**WORK INSTRUCTIONS:**
- A) From the Docker discussion, reproduce the passage that opens with the words containing "Rosetta in a" and closes with "from your Dockerfile?".
- B) In the Docker discussion, what happened to some processes when the build ran with Rosetta on M2?
- C) List every platform that the last writer in the Docker discussion says their software runs well on.

**DOCUMENT EXCERPT:**
Point of a Docker Container, for me, would be something I could quickly hand to an employee without them having to set up their environment accommodate my software. Working 100% Intel is, in this respect, a convenience rather than a strict necessity. It‘s a nice convenience.
 
A branch where you change the base image to arm64 in your Dockerfile and using that instead of trying to shoehorn Rosetta or whatever else is going to be easier and better long term.

It frankly shouldn’t even require any changes if you’re using something like Ubuntu or Alpine? All the things you described build on arm64 for years now.
 
Point of a Docker Container, for me, would be something I could quickly hand to an employee without them having to set up their environment accommodate my software. Working 100% Intel is, in this respect, a convenience rather than a strict necessity. It‘s a nice convenience.
Why don't you have two images: an Arm-based image for you and an X86-based image for your employee? You can develop your project using the Arm-based image with devcontainers and ship it on your x86-based image.

Although the main purpose of containers is to use the same image for development and production, you should be fine if you use two different images that have the same dependencies.
 
Rosetta in a Linux VM seems to be a bit hit & miss at the moment. I have a build process that works perfectly on x86 in Docker, but wouldn't work with Rosetta on M2. Some processes wouldn't exit cleanly and became 'zombies' which caused the build to hang, as it was waiting for those processes to complete. So it's still an experimental feature and you may find issues. Or it may work perfectly for your use-case.

But why not just build arm and x86 images from your Dockerfile?
 
Wouldn't an Arm-incompatible dependency be the only good reason not to use an Arm-based image?

I would think certain developers using C, or libraries problematic on ARM, might run into problems. We ran into a bunch of Endian issues when migrating from Solaris/Spark to Linux/Intel (best move we've made). Your average Python/Java/PHP etc. developer wouldn’t have a problem.

Although my software runs perfectly well on macOS, ARM Linux, Intel Linux and Windows, I’ve decided it’s not worth the effort for me to have parallel ARM and Intel containers. Not yet, anyway (some training on our corporate Udemy, first, I think).

**PROVIDED MATERIAL:**
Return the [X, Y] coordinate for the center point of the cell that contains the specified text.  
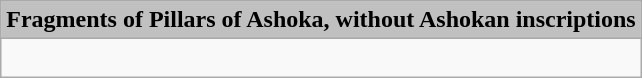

**SET OF ANSWERS:**
- A)
Rosetta in a Linux VM seems to be a bit hit & miss at the moment. I have a build process that works perfectly on x86 in Docker, but wouldn't work with Rosetta on M2. Some processes wouldn't exit cleanly and became 'zombies' which caused the build to hang, as it was waiting for those processes to complete. So it's still an experimental feature and you may find issues. Or it may work perfectly for your use-case.

But why not just build arm and x86 images from your Dockerfile?

- B) They wouldn't exit cleanly and became 'zombies', which caused the build to hang.

- C) macOS, ARM Linux, Intel Linux, Windows